Packing for myself was less than stellar. I did pack ski essentials – skis, boots, poles, snow jacket and pants, socks. The rest, not so good. 10 days in Vail with one t-shirt, one yoga pant, and a sweater and the clothes I wore on the plane.
But once we got to our final destination, the freak-out was long from my memory. Even with my poor packing skills. Vail was awesome.
This morning after hitting the snooze button one too many times, I was looking around and I realized that we have a lot of stuff. And most of what I do in my spare time is managing stuff. I am the official family stuff getter and stuff manager. And I’m don’t like it.
This got me thinking. In Vail, we were in a very small condo. There wasn’t much room for stuff, which was good because we didn’t have much stuff. The grocery store was a 3.5 mile walk (we didn’t have a car) so we went once, stocked up and cooked what we had. When we weren’t on the slopes, we had a great time – talking, eating, and playing. No one felt deprived, bored, or hungry.

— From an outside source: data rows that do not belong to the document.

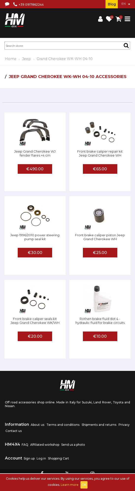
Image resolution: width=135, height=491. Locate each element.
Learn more (69, 485)
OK (84, 485)
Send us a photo (73, 444)
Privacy (124, 425)
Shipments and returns (99, 425)
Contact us (13, 431)
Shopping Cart (58, 458)
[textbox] (67, 45)
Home (10, 59)
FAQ (25, 444)
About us (37, 425)
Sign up (29, 458)
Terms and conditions (63, 425)
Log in (41, 458)
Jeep (26, 59)
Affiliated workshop (44, 444)
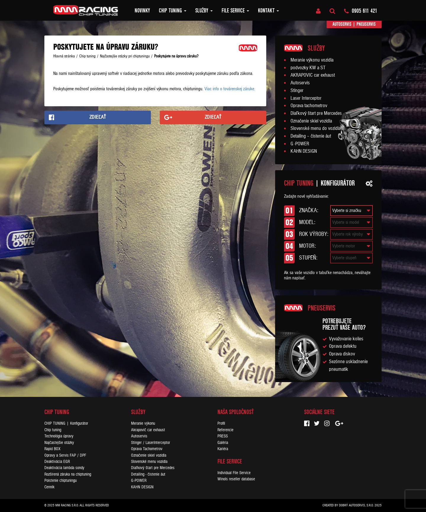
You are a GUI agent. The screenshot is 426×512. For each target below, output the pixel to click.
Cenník (49, 487)
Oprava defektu (342, 346)
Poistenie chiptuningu (60, 480)
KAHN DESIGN (304, 151)
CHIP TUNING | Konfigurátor (66, 423)
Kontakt (268, 10)
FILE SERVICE (235, 10)
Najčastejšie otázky (59, 442)
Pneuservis (366, 24)
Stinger (297, 90)
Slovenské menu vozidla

Can I bring some of that back to Berkeley? Can I spend most of my spare time talking, eating and playing instead of being the stuff manager?
I’ve been reading The Sweet Spot, Finding Your Groove at Home and Work by Christine Carter (Senior Fellow at the Greater Good Science Center at UC Berkeley). One of the take away messages is – we make too many decisions in our daily lives. We need to save our brainpower for the larger and more important decisions and the small less important stuff can be on autopilot. For example, what we wear. We have a closet full of clothes but nothing to wear. Christine Carter suggests designing your clothing around a “uniform.” The rest goes away.
Marie Kondo, the new organizational guru from Japan says to discard everything that does not “spark joy,” after thanking the objects that are getting discard for their service.
Thank you stuff for your service. Good-bye. More joy, less stuff.
This morning, I put large plastic bins around the house. If there’s something that I haven’t used, don’t wear, or doesn’t spark joy it’s going in the bin and going to Nia House for the Annual Yard Sale.